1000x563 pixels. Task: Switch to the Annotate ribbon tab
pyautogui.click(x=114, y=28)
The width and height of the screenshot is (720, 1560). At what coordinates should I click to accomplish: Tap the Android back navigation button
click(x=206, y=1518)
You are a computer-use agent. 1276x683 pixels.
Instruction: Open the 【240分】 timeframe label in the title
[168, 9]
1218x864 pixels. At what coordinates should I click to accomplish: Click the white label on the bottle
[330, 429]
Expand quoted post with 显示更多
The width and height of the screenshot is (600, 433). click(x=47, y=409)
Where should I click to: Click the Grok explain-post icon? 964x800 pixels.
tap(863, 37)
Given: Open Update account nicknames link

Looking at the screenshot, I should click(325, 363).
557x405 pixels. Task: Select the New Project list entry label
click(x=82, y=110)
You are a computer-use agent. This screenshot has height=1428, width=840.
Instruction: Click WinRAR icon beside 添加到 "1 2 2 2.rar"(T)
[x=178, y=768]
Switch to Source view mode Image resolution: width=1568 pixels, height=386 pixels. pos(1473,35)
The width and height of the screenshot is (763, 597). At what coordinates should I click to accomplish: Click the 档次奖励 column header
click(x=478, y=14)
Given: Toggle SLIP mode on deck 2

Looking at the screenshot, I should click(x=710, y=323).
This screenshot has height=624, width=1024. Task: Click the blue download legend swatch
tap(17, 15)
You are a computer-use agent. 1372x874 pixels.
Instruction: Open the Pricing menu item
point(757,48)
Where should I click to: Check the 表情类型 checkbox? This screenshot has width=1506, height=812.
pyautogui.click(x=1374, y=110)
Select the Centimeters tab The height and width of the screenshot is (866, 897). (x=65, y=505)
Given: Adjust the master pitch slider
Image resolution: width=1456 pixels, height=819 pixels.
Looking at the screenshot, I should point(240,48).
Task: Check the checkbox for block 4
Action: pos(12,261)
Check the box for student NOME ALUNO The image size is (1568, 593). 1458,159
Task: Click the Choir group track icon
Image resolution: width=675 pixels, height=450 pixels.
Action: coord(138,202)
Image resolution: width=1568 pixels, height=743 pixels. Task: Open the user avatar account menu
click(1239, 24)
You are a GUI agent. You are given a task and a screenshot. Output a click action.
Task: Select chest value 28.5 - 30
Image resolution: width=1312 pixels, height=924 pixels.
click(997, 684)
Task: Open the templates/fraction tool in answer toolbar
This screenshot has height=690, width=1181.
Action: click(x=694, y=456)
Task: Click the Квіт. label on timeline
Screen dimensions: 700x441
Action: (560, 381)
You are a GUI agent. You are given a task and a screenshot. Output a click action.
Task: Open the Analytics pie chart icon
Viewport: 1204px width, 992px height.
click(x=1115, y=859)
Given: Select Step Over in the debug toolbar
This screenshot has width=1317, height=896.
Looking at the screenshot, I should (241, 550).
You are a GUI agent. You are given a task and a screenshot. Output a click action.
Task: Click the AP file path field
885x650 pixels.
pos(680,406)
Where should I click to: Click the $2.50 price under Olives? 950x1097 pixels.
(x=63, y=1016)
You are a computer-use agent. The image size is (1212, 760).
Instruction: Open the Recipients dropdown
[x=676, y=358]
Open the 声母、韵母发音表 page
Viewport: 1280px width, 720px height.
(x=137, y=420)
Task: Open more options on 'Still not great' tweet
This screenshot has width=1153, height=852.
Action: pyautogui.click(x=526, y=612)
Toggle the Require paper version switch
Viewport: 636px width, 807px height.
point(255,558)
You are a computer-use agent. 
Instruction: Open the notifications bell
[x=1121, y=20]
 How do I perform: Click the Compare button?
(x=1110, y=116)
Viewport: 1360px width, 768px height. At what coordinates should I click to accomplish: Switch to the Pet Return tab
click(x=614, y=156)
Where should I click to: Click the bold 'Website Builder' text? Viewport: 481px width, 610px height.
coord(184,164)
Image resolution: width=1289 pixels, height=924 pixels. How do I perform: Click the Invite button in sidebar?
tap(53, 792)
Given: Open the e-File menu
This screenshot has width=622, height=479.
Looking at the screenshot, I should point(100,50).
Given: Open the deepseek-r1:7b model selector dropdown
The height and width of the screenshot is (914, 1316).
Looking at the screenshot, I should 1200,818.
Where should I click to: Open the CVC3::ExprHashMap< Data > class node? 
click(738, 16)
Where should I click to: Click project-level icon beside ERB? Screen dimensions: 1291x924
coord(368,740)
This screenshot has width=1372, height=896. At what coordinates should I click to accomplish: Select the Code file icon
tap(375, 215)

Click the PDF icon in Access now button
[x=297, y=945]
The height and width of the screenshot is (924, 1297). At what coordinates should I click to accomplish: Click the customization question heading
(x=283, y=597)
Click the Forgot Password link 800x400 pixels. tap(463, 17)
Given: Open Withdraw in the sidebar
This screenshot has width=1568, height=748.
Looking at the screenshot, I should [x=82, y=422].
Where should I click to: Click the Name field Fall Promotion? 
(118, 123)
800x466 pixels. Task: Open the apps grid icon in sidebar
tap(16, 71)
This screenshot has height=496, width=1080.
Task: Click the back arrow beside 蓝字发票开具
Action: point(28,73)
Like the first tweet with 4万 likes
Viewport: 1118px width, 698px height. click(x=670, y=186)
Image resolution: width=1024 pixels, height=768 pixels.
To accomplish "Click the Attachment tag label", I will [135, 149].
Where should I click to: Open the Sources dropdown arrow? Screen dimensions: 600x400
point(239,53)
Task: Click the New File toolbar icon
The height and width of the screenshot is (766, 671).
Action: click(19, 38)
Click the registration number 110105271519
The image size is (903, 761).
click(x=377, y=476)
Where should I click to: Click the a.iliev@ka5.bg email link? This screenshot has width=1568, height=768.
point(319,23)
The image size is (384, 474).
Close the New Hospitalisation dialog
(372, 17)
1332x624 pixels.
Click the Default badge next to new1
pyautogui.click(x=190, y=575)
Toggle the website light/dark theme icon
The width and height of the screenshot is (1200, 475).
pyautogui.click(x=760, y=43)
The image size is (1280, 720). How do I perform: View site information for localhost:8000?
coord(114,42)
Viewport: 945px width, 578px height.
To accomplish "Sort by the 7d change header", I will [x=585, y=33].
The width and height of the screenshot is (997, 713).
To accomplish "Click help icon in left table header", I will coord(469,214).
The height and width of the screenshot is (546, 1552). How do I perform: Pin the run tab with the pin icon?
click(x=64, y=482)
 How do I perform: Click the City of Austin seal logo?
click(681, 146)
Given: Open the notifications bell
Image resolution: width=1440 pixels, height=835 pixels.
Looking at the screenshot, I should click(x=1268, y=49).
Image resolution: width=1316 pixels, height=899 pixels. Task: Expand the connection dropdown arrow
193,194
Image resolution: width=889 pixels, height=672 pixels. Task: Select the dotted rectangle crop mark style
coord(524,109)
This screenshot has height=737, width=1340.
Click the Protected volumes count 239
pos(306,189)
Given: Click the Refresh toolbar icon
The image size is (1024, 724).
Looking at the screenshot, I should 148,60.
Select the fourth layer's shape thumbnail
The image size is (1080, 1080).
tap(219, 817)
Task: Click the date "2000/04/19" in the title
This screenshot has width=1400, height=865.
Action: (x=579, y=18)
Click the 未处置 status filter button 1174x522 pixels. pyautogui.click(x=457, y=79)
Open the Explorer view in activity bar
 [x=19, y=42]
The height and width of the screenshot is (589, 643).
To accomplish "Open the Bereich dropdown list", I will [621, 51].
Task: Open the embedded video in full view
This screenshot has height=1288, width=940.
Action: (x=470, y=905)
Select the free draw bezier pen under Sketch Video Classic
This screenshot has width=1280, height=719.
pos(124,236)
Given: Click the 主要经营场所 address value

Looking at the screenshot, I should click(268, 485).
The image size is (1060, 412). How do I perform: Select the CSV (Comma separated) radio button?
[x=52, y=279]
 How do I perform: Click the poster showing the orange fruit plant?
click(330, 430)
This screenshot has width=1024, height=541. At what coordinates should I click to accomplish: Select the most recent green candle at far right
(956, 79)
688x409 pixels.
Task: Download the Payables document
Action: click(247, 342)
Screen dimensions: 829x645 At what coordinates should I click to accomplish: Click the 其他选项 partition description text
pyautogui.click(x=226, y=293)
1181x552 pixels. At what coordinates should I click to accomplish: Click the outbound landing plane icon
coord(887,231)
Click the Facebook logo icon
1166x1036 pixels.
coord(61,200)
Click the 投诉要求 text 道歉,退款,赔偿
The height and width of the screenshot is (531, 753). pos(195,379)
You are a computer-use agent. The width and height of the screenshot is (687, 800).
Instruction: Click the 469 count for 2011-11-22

####

Render the portion of the listing starting at the line containing "The image size is (384, 474)." and ending at the line containing "tap(219, 817)" as a Markdown table with columns headed No. and Entry. Give each line its row number, and skip blank lines.

| No. | Entry |
|---|---|
| 1 | The image size is (384, 474). |
| 2 | Close the New Hospitalisation dialog |
| 3 | (372, 17) |
| 4 | 1332x624 pixels. |
| 5 | Click the Default badge next to new1 |
| 6 | pyautogui.click(x=190, y=575) |
| 7 | Toggle the website light/dark theme icon |
| 8 | The width and height of the screenshot is (1200, 475). |
| 9 | pyautogui.click(x=760, y=43) |
| 10 | The image size is (1280, 720). How do I perform: View site information for localhost:8000? |
| 11 | coord(114,42) |
| 12 | Viewport: 945px width, 578px height. |
| 13 | To accomplish "Sort by the 7d change header", I will [x=585, y=33]. |
| 14 | The width and height of the screenshot is (997, 713). |
| 15 | To accomplish "Click help icon in left table header", I will coord(469,214). |
| 16 | The height and width of the screenshot is (546, 1552). How do I perform: Pin the run tab with the pin icon? |
| 17 | click(x=64, y=482) |
| 18 |  How do I perform: Click the City of Austin seal logo? |
| 19 | click(681, 146) |
| 20 | Given: Open the notifications bell |
| 21 | Image resolution: width=1440 pixels, height=835 pixels. |
| 22 | Looking at the screenshot, I should click(x=1268, y=49). |
| 23 | Image resolution: width=1316 pixels, height=899 pixels. Task: Expand the connection dropdown arrow |
| 24 | 193,194 |
| 25 | Image resolution: width=889 pixels, height=672 pixels. Task: Select the dotted rectangle crop mark style |
| 26 | coord(524,109) |
| 27 | This screenshot has height=737, width=1340. |
| 28 | Click the Protected volumes count 239 |
| 29 | pos(306,189) |
| 30 | Given: Click the Refresh toolbar icon |
| 31 | The image size is (1024, 724). |
| 32 | Looking at the screenshot, I should 148,60. |
| 33 | Select the fourth layer's shape thumbnail |
| 34 | The image size is (1080, 1080). |
| 35 | tap(219, 817) |